* Exercise material *
----

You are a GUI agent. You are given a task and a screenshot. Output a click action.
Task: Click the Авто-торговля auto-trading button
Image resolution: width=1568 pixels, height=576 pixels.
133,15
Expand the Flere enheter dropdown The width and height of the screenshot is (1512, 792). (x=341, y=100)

----

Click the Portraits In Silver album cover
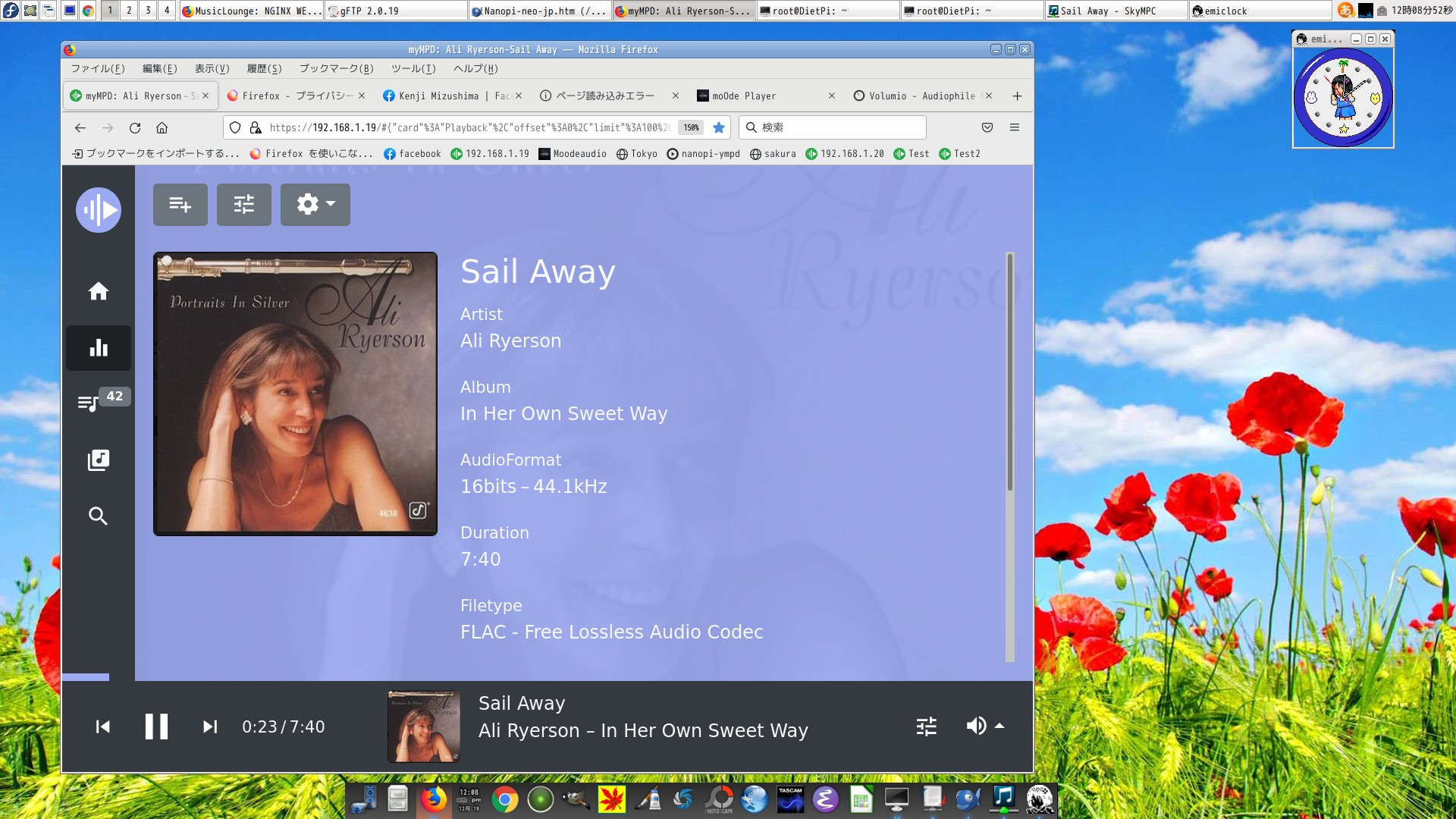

----

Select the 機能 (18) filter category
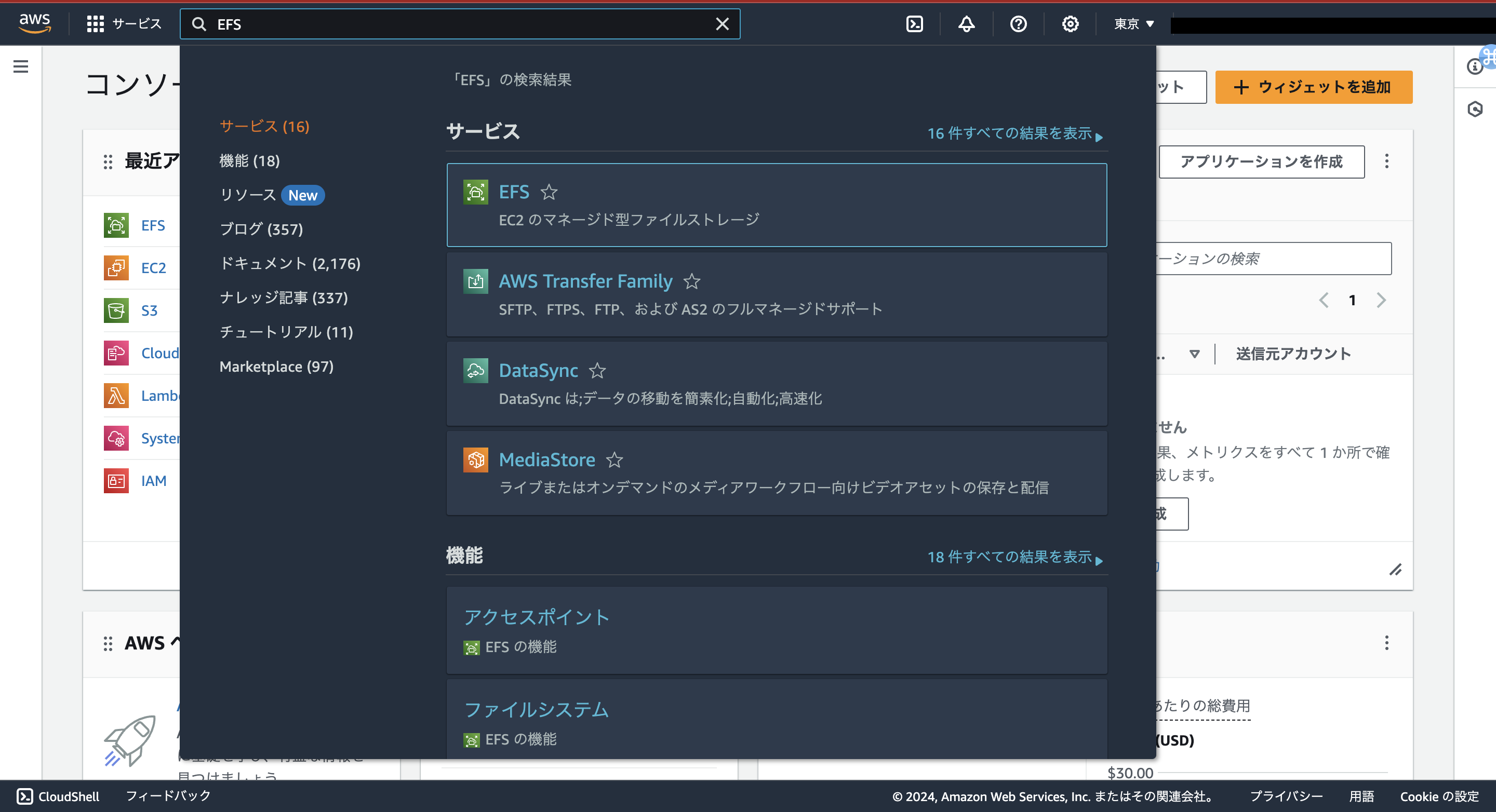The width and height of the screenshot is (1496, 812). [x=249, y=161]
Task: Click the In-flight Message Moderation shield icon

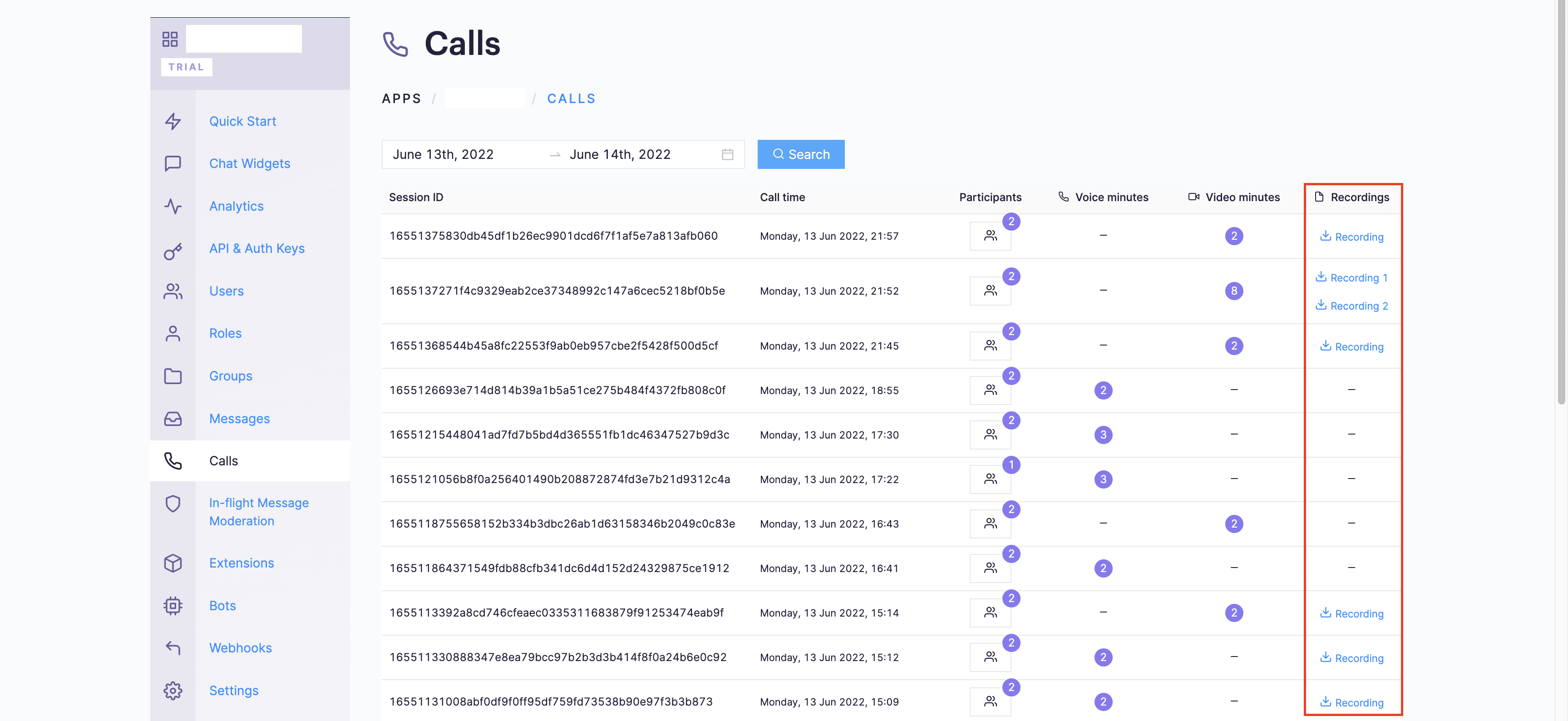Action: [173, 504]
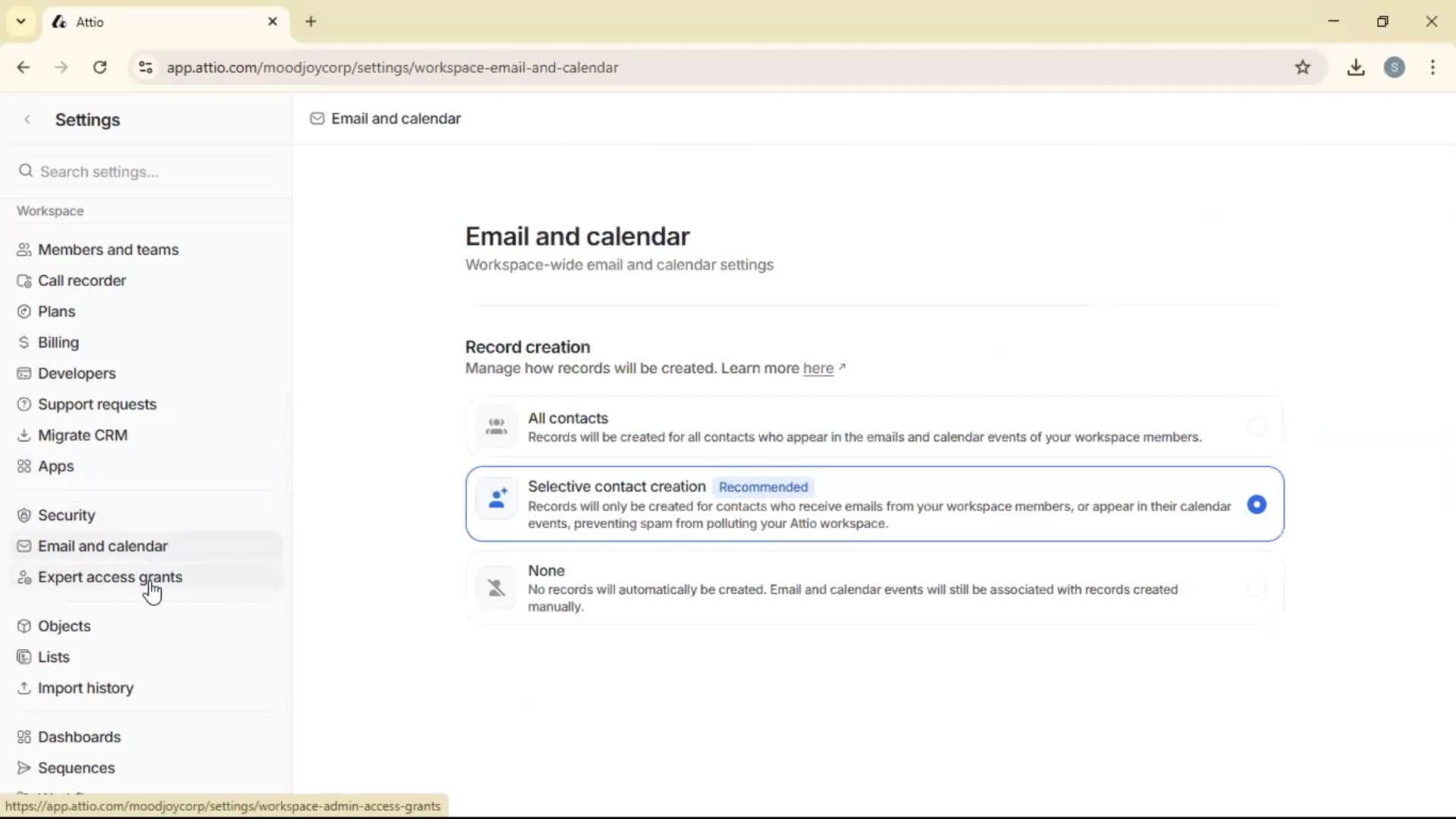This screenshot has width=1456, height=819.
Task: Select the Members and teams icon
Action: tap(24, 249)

----

* What you need to do *
Using the data above, reproduce exactly the lines between those holding "Image resolution: width=1568" and "Expand the Flere", inclusive, and no others.

* Exercise response *
Image resolution: width=1568 pixels, height=576 pixels.
133,15
Expand the Flere enheter dropdown The width and height of the screenshot is (1512, 792). (x=341, y=100)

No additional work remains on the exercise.